Every Drummer photo-spread of Folsom Fair was like an engraved invitation sent to every leatherman on the planet. It was a travel agent’s dream brochure sent worldwide to the Mineshaft in New York, the Argos in Amsterdam, and the Coleherne in Earl’s Court. Not since leathered prospectors wearing Levi’s discovered “Gold at Sutter’s Mill” and started the 1849 California Gold Rush has any proclamation started such a stampede west to San Francisco. More than 400,000 people showed up for Folsom Fair 2017.

.SPANK-BANK CAMERAS (ONCE VERBOTEN) DOCUMENT LEATHER CH-CH-CH-CHANGES

.Cameras have come to define Folsom Fair as a giant “Pop Culture Photo Op” where the more outrageous you are in public the more legal right paparazzi have to shoot you and publish your newsworthy image anywhere so long as they don’t use you for advertising, or ridicule you the way Christian preachers do screening their Folsom Fair footage in church basements to teach homophobia.

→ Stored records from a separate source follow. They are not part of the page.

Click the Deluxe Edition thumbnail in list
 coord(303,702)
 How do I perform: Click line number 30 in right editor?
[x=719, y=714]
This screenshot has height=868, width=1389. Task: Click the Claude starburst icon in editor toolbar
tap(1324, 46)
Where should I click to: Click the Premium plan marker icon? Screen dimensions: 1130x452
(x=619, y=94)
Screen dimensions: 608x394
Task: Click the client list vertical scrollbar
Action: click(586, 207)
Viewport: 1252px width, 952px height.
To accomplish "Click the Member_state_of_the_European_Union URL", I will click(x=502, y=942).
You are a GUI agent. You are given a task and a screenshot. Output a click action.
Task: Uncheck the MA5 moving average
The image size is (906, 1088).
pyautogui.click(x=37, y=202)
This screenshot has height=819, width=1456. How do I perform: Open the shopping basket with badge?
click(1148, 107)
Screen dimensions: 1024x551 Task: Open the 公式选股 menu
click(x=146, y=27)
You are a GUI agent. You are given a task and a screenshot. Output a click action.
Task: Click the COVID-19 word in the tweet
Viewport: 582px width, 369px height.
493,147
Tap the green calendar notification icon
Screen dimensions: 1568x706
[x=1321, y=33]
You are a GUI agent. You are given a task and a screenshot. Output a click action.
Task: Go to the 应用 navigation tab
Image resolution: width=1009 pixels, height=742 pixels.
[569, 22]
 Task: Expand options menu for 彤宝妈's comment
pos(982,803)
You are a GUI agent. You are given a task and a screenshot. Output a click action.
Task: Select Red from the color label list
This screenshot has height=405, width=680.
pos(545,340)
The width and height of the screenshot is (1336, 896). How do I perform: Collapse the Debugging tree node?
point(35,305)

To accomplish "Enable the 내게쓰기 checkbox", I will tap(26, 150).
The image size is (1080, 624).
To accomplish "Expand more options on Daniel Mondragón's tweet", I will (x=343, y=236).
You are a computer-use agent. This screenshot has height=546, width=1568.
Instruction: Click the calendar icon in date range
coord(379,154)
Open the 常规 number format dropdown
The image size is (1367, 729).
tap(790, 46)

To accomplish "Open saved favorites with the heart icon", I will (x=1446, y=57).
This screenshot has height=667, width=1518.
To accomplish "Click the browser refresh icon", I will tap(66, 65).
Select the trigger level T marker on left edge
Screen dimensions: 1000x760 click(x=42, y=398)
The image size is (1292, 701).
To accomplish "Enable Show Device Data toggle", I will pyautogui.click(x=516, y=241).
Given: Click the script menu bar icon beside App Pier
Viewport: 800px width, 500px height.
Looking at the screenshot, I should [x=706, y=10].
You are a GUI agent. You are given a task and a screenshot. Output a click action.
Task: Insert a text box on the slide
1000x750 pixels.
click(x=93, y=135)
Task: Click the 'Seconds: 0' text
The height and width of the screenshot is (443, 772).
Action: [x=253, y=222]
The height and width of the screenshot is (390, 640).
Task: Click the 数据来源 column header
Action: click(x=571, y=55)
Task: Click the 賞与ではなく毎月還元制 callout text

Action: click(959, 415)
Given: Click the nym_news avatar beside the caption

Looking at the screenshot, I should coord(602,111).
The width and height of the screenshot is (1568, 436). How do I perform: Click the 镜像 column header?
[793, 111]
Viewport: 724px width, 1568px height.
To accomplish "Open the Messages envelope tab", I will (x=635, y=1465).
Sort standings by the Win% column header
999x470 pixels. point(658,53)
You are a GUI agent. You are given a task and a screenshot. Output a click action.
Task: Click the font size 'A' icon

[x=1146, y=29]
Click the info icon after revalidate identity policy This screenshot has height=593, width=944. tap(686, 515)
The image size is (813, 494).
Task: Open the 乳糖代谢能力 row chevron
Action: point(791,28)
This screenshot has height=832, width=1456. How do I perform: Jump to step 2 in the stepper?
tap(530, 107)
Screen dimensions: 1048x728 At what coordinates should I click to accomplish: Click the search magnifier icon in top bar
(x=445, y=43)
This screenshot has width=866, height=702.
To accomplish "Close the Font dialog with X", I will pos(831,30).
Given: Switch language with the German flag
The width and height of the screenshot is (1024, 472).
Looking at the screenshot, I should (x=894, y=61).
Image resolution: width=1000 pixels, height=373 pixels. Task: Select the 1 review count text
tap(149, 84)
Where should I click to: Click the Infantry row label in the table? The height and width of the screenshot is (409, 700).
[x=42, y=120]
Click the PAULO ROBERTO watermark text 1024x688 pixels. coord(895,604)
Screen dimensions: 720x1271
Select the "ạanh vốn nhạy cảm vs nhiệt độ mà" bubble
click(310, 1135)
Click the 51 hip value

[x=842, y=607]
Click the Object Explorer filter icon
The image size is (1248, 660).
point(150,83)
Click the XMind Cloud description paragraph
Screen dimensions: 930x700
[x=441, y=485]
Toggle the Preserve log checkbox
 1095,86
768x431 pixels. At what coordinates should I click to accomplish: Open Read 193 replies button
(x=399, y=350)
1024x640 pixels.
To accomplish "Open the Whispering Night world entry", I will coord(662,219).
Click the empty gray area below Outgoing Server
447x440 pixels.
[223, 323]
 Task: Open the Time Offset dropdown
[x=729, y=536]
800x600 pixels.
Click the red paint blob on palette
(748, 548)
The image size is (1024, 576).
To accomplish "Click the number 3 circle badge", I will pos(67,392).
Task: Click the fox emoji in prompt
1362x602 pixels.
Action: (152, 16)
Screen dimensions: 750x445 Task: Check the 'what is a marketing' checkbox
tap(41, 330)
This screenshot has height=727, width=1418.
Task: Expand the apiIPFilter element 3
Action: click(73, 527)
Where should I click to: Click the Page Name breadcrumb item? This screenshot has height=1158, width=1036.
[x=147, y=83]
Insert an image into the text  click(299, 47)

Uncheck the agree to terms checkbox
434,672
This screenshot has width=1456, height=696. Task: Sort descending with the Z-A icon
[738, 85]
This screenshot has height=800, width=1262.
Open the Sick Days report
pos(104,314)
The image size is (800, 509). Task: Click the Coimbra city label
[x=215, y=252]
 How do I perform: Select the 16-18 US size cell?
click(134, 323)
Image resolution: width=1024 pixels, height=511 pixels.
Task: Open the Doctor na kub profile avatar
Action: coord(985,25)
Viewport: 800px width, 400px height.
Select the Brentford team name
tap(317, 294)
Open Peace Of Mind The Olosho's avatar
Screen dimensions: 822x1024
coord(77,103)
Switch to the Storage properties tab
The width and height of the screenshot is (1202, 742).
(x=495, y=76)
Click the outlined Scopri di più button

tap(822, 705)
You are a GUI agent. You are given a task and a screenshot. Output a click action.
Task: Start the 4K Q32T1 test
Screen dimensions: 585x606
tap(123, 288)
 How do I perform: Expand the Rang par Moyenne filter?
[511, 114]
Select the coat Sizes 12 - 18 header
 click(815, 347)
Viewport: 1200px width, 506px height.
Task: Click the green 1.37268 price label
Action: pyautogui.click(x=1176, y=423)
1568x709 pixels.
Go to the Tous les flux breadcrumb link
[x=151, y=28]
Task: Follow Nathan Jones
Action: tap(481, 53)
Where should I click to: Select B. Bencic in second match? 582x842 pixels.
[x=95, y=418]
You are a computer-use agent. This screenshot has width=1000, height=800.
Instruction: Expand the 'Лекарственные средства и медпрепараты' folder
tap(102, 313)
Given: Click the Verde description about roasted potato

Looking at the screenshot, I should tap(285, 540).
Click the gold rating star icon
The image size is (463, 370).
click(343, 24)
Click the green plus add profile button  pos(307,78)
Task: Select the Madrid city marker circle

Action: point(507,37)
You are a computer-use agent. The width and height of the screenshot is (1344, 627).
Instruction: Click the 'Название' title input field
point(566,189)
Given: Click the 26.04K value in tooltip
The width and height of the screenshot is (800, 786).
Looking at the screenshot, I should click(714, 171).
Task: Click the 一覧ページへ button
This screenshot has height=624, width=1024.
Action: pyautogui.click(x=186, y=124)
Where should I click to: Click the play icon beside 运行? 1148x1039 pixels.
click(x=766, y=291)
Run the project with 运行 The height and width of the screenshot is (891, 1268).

As a journalist and videographer shooting documentaries of many Folsom Fairs since 1984 (when cameras were not welcome because cops used them for entrapment), I have noticed that—like an ever-changing college campus—the leather “look” changes every three or four years.

Think of Marlon Brando’s styling World-War-II veteran bikers in The Wild One (1953), and Kenneth Anger’s psychedelic bikers in Scorpio Rising (1964), and leather clones’ debut in bars (1974), followed by Drummer’s inauguration of Leather Daddies (1979), and by Richard Bulger’s Bear magazine (1986) identifying the new generation of Leather Muscle Bears, and finally of the queer-theory influx of multiple morphing genders (1990). Like other erotic video directors, I’ve scouted every Folsom Fair for porn talent, casting dozens of fresh faces, many HIV positive, whose dream visit to San Francisco suddenly gave them an on-location leathersex experience, screen immortality, and memories money can’t buy.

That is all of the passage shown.